**LAVORO DA SVOLGERE:**
(1) Riassumi più brevemente il paragrafo dell'articolo sulle occupazioni delle scuole a Torino che comincia con "Passo ogni giorno", conservandone i fatti principali.
(2) Per favore, duplica dall'articolo sulle occupazioni delle scuole a Torino tutto il testo a partire da "E poi la notizia" fino a "fantasia, un’assurdità, infattibile insomma!".

**BRANO ESTRATTO:**
● ● ● ●

DALLA PROPRIA STANZA SOLI DAVANTI AL PC, ALLE PALESTRE TUTTI INSIEME! LE “OCCUPAZIONI” DELLE SCUOLE A TORINO

Scritto da il 16 Febbraio 2022

di Donata Baccelliere e Lorenzo Fortunato

Passo ogni giorno davanti a una edicola nel mio percorso per il lavoro e tutti i giorni mi fermo a leggere rapidamente le notizie in evidenza sulla locandina affissa all’esterno, all’inizio di febbraio mi colpisce un titolo che interrompe la sequela dei soliti noti sull’andamento dei contagi: alcuni licei, tra i più prestigiosi della città, sono occupati: “occupazione”, da tanto non sentivo più questa parola legata alla parola “scuola”.

E poi la notizia “mi entra in casa”: “Mamma, stanno programmando di occupare la scuola!”, mi dice mio figlio diciottenne, Enrico. E allora la f accenda comincia a incuriosirmi, certo perché mi interessa capire il suo atteggiamento in questa particolare e inedita situazione per lui, ma soprattutto perché è così “strana”, direi “fuori luogo” nell’attuale contingenza in cui gli edifici pubblici son o stati per lo più limitati e oltremodo “normati” e sorvegliati negli accessi, che immaginare frotte di ragazzi entrarvi e “occuparli” mi pare una fantasia, un’assurdità, infattibile insomma!

● ● ● ●

**Record di dati:**
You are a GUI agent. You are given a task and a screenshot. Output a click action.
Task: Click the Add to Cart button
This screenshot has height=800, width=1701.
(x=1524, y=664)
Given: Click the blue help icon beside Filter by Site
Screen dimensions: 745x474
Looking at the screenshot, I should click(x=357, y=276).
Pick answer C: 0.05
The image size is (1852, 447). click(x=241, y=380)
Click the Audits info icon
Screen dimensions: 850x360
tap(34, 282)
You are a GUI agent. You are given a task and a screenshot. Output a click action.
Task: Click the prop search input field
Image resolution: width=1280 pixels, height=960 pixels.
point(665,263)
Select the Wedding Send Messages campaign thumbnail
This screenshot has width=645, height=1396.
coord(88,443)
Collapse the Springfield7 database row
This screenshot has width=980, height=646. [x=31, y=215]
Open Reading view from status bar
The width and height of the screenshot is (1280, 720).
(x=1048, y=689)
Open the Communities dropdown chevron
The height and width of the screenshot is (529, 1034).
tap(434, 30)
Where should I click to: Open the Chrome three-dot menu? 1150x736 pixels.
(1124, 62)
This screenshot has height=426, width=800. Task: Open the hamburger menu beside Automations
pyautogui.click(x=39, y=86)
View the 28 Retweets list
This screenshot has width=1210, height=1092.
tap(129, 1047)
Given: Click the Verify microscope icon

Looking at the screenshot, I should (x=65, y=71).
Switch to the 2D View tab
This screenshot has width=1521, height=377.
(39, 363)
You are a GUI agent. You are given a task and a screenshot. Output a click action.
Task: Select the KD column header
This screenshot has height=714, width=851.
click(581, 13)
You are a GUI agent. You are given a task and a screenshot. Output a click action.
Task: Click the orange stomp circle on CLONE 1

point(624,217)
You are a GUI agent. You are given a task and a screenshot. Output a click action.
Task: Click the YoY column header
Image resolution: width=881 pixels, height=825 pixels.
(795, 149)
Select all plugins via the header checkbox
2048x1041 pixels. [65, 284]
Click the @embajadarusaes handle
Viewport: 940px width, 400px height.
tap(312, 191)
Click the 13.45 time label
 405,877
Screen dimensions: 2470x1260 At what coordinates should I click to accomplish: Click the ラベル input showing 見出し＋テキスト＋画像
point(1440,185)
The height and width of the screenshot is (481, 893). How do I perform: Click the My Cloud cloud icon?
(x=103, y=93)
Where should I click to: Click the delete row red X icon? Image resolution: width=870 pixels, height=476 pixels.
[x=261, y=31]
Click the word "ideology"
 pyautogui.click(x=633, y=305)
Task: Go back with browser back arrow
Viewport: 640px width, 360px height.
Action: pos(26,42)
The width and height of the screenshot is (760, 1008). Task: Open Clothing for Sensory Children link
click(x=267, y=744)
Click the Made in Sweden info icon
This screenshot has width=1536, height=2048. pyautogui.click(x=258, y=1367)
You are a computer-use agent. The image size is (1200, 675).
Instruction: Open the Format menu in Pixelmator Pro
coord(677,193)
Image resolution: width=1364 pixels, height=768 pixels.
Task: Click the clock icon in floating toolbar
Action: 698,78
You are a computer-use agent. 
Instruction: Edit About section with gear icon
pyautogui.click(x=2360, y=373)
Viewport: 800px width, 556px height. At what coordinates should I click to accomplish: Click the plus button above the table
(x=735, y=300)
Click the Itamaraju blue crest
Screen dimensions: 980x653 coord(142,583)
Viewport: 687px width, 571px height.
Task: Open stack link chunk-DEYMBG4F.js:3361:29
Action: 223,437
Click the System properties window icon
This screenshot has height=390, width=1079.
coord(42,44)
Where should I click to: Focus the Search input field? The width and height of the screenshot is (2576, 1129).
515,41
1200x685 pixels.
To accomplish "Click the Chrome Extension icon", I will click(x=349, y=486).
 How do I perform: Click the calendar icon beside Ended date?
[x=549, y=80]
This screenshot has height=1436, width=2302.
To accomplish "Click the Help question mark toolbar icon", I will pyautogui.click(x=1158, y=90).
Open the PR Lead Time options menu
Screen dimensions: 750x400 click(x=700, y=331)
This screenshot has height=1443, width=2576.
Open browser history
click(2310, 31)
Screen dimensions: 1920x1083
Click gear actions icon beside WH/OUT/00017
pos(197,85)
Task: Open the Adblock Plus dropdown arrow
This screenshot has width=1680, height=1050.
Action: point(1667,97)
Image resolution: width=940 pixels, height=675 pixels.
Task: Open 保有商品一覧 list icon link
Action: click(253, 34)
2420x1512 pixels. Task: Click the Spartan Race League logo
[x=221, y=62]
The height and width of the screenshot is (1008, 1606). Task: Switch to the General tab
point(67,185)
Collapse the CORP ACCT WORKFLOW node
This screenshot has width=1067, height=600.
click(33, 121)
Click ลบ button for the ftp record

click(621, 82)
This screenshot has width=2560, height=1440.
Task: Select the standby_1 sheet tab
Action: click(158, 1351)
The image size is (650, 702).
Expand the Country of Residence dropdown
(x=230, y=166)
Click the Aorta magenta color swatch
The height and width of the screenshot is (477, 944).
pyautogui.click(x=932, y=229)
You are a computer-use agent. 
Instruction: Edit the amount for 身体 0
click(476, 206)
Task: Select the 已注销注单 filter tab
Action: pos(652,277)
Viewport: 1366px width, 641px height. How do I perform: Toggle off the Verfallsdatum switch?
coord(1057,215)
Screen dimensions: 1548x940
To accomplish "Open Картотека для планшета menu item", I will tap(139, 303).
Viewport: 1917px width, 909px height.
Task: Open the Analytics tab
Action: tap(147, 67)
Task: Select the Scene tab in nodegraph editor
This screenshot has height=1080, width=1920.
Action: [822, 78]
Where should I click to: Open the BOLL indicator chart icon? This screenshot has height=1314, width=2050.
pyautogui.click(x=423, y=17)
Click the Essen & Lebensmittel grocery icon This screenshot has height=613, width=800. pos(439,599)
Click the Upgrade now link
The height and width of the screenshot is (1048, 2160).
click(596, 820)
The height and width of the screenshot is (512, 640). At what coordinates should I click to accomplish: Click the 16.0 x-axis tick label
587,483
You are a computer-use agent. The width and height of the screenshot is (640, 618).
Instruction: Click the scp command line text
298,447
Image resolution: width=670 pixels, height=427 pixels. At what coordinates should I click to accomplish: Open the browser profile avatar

● ● ● ●

**SOLUZIONI:**
(1) Passando ogni giorno davanti a un'edicola lungo il tragitto verso il lavoro, chi scrive legge di corsa le notizie sulla locandina. All'inizio di febbraio nota un titolo diverso da quelli sull'andamento dei contagi: alcuni dei licei più prestigiosi della città sono occupati. Da tempo non sentiva la parola "occupazione" legata alla scuola.

(2)
E poi la notizia “mi entra in casa”: “Mamma, stanno programmando di occupare la scuola!”, mi dice mio figlio diciottenne, Enrico. E allora la f accenda comincia a incuriosirmi, certo perché mi interessa capire il suo atteggiamento in questa particolare e inedita situazione per lui, ma soprattutto perché è così “strana”, direi “fuori luogo” nell’attuale contingenza in cui gli edifici pubblici son o stati per lo più limitati e oltremodo “normati” e sorvegliati negli accessi, che immaginare frotte di ragazzi entrarvi e “occuparli” mi pare una fantasia, un’assurdità, infattibile insomma!